The findings on the neuroanatomy of TVA are generally consistent with the thalamic model in NTVA, and thus provide convergent evidence. Furthermore, the results may give clues to the source, in neuroanatomical and computational/information-processing terms, of age-related decline in multicomponent measures of processing speed and fluid intelligence. Before the age of 50, age effects on DSS may be mediated by changes in FA and C. After the age of 50, age effects on gF, may be mediated by changes in WM diffusivity, particularly in projection fibers, and t0. This set of findings is consistent with the notion that the aging brain is characterized by cognitive slowing due to WM tract disconnectivity, as has been argued previously by several investigators (Madden et al., 2012; Penke et al., 2012a,b; Haász et al., 2013). The current study takes this analysis one step further by showing that the association between DTI and processing speed, or between DTI indices and fluid intelligence is partly mediated by more specific computational processes as defined by C and t0, and that these associations differ across the adult age range.

Limitations

There are several limitations associated with the current study. One limitation is connected to the problem with interpretation of cognition-brain structure correlations. First of all, the data is correlational, so the presence of a significant association does not imply causation. Correlations may be due to other measured or unmeasured variables. Furthermore, it does generally not follow that a lack of correlation means that there is no functional relation between a certain behavioral measure and the anatomical properties of a structure. It has often proved challenging to reveal behavior-brain structure correlations (Van Petten, 2004). Although a specific cognitive function may be dependent on a particular brain substrate, the relation may not emerge in correlation analysis unless the structure is sufficiently different from normal or until a sufficient amount of damage has accumulated (Westlye et al., 2012a). However, structural connectivity is only part of a story where functional or synaptic connectivity may be even more important for certain cognitive processes (Friston, 1998). The importance of WM vs. synaptic connectivity may vary between behavioral measures. For TVA parameters, one could speculate whether K and α might be more strongly related to synaptic connectivity.

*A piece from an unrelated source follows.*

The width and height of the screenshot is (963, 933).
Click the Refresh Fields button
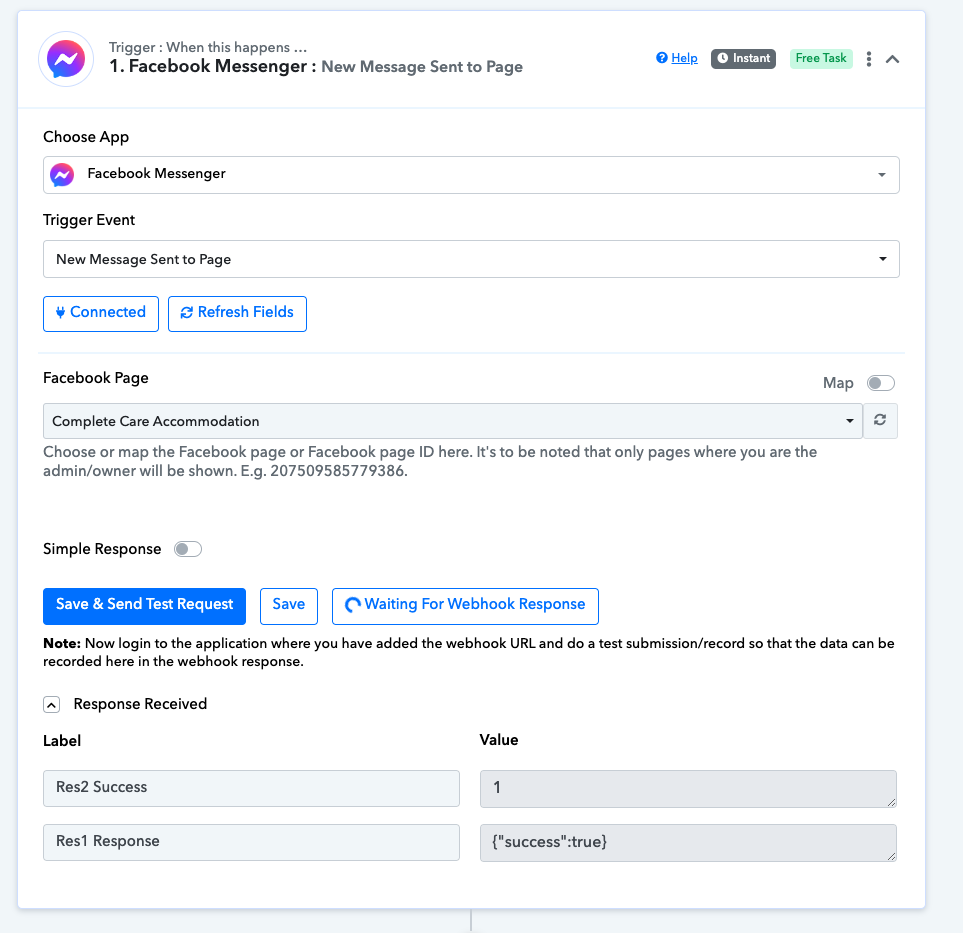point(237,313)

Another limitation is the sample size. Although we are not aware of published studies with larger samples with concurrent TVA-based assessment data and DTI, there are limitations to the ability to split into subgroups for more specific follow-up analyses. Future studies should aim for even larger sample sizes if correlational analyses are to be more decisive. Lastly, acquisition of behavioral data and DTI scanning was done about one year apart. We statistically controlled for differences in the elapsed time between the two types of data sampling, and the effects of this variable did seem to be negligible. However, future studies should aim to do TVA-based assessment and MRI scanning within as short a period of time as possible.

Conflict of interest statement

The authors declare that the research was conducted in the absence of any commercial or financial relationships that could be construed as a potential conflict of interest.